Directions for this task –
Among the records below, find the line that has "Instruction: Click the Run"; from there, give the lines again exactly, and stop after the line that has "Open Locks from the Settings section".

Listed records –
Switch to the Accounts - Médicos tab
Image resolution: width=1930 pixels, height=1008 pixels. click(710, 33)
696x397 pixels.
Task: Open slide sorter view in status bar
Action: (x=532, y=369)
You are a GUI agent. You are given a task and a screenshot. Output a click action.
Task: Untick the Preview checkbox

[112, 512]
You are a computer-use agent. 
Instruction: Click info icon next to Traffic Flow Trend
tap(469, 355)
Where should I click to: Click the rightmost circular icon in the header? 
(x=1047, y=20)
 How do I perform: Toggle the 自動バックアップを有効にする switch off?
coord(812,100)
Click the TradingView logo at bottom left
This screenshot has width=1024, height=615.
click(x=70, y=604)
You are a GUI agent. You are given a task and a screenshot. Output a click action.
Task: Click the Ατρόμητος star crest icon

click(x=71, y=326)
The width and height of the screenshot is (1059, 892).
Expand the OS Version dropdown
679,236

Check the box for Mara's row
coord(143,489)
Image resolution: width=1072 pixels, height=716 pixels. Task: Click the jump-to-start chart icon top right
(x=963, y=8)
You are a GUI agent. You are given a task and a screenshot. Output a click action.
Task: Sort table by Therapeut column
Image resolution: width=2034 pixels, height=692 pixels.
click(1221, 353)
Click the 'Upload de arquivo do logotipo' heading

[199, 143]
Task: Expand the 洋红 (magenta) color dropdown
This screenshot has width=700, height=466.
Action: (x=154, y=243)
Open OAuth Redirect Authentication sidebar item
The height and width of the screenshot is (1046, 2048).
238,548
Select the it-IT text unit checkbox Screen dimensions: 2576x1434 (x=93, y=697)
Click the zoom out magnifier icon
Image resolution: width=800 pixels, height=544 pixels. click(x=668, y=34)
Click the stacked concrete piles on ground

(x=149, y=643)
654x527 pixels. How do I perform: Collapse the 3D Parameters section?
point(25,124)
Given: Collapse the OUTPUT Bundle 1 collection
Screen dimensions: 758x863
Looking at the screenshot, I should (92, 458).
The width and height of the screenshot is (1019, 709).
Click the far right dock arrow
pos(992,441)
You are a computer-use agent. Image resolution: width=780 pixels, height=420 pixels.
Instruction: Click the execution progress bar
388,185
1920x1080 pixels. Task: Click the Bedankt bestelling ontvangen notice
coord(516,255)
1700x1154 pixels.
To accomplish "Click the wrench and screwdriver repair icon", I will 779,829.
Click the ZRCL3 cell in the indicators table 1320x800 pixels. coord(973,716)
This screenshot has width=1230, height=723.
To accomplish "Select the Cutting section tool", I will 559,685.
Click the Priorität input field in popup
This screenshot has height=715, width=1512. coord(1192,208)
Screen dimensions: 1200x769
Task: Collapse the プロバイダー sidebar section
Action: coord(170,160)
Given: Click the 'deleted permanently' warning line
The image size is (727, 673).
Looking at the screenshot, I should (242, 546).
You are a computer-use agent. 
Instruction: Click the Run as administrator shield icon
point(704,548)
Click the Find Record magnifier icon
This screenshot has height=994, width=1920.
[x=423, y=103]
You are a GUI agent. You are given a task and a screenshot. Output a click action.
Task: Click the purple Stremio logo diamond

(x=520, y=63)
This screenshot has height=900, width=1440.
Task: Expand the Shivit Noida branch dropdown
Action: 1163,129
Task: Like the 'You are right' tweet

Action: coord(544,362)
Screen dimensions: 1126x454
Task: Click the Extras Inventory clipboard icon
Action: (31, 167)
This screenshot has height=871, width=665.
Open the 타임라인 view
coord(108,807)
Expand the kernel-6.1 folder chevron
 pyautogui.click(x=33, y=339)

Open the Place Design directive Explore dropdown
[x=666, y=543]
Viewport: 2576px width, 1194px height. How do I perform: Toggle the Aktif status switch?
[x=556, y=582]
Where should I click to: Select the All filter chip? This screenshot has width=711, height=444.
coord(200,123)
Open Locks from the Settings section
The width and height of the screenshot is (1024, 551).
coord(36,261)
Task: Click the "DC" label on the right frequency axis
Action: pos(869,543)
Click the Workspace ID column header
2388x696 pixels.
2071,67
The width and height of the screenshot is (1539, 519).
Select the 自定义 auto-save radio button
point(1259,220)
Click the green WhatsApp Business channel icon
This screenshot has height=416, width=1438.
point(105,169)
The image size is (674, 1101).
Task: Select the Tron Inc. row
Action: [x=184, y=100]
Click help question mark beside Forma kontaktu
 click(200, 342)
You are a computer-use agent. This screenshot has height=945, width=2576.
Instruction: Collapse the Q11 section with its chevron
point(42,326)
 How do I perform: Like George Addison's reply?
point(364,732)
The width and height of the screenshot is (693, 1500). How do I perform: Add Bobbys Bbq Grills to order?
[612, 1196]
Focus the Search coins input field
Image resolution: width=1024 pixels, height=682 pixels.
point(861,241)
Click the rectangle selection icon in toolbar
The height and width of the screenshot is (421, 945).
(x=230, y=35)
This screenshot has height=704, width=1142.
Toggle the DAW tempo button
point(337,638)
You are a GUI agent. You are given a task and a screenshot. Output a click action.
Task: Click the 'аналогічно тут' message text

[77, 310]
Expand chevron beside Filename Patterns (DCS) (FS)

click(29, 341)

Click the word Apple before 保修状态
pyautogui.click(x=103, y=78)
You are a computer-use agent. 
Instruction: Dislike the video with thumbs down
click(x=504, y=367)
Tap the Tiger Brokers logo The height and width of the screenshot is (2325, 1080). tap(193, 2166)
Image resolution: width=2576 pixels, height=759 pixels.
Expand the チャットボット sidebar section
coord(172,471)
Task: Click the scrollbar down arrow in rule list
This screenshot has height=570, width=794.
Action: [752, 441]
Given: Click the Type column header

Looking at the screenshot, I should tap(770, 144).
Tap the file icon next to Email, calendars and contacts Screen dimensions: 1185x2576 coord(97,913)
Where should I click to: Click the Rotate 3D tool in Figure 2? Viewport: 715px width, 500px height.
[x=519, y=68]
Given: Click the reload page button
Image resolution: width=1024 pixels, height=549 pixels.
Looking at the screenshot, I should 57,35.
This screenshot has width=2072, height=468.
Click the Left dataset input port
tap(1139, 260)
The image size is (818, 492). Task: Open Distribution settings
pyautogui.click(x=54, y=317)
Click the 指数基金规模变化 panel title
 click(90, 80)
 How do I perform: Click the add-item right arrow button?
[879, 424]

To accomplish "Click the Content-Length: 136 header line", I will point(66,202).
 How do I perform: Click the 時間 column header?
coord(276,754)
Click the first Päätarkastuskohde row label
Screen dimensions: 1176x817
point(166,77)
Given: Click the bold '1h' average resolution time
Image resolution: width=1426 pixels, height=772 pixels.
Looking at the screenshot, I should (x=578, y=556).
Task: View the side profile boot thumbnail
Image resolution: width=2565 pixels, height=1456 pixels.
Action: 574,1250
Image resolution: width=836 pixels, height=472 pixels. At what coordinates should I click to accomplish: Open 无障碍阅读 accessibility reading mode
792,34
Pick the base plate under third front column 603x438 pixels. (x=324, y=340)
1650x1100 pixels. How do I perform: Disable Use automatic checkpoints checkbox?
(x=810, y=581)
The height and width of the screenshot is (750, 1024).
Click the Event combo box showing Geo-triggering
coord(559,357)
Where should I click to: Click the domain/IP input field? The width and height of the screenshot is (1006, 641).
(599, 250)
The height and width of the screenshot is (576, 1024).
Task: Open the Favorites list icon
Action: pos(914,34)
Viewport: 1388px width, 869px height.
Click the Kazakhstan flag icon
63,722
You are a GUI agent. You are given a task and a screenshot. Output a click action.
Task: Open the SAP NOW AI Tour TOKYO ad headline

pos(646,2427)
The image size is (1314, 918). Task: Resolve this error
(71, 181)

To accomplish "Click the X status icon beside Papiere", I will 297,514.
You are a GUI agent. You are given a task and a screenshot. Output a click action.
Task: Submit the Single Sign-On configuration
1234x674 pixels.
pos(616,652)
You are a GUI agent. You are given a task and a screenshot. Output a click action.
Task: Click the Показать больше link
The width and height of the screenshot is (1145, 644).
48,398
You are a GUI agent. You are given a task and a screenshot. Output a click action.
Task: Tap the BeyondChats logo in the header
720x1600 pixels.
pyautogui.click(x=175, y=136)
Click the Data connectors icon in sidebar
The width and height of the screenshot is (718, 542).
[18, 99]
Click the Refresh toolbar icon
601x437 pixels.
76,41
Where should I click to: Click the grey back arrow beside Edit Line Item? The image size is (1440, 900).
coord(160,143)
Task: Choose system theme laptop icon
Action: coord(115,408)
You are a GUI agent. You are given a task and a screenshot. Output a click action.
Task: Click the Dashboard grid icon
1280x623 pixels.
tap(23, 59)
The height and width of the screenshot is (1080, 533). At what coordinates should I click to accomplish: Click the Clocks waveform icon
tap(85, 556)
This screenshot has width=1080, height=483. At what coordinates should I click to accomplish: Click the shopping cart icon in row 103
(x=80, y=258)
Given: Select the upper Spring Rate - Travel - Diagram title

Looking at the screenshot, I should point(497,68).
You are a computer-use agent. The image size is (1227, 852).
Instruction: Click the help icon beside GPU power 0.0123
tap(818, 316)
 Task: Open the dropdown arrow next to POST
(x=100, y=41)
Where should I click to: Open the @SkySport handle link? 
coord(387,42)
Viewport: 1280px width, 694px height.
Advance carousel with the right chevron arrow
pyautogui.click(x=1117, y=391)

Expected output –
Instruction: Click the Run as administrator shield icon
point(704,548)
Click the Find Record magnifier icon
This screenshot has height=994, width=1920.
[x=423, y=103]
You are a GUI agent. You are given a task and a screenshot. Output a click action.
Task: Click the purple Stremio logo diamond

(x=520, y=63)
This screenshot has height=900, width=1440.
Task: Expand the Shivit Noida branch dropdown
Action: 1163,129
Task: Like the 'You are right' tweet

Action: coord(544,362)
Screen dimensions: 1126x454
Task: Click the Extras Inventory clipboard icon
Action: (31, 167)
This screenshot has height=871, width=665.
Open the 타임라인 view
coord(108,807)
Expand the kernel-6.1 folder chevron
 pyautogui.click(x=33, y=339)

Open the Place Design directive Explore dropdown
[x=666, y=543]
Viewport: 2576px width, 1194px height. How do I perform: Toggle the Aktif status switch?
[x=556, y=582]
Where should I click to: Select the All filter chip? This screenshot has width=711, height=444.
coord(200,123)
Open Locks from the Settings section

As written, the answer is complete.